Stored data entries:
::::

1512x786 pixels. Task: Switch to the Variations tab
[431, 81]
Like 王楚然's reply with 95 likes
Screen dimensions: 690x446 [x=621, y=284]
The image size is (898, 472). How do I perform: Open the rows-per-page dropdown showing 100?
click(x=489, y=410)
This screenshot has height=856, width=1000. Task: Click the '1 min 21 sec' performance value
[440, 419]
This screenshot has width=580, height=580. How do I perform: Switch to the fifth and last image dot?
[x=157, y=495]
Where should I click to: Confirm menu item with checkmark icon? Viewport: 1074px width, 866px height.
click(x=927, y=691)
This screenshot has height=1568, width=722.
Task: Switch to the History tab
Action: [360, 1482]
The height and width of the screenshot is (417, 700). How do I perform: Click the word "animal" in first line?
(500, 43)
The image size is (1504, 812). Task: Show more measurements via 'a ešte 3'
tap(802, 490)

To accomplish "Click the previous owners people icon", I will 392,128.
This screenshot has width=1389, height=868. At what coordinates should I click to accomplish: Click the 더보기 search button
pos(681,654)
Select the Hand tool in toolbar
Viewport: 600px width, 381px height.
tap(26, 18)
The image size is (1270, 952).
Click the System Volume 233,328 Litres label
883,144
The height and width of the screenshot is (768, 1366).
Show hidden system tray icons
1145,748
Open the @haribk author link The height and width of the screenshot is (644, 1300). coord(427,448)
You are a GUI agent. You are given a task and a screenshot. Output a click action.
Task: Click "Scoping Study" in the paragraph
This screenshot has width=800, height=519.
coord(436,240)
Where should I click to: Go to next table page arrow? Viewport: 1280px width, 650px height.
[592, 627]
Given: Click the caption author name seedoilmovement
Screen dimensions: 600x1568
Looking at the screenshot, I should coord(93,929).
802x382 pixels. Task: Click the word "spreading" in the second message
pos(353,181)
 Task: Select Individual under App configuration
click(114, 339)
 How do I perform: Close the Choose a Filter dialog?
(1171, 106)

::::

All lines above holding the word "author" make up the answer; copy each one.

Open the @haribk author link The height and width of the screenshot is (644, 1300). coord(427,448)
Given: Click the caption author name seedoilmovement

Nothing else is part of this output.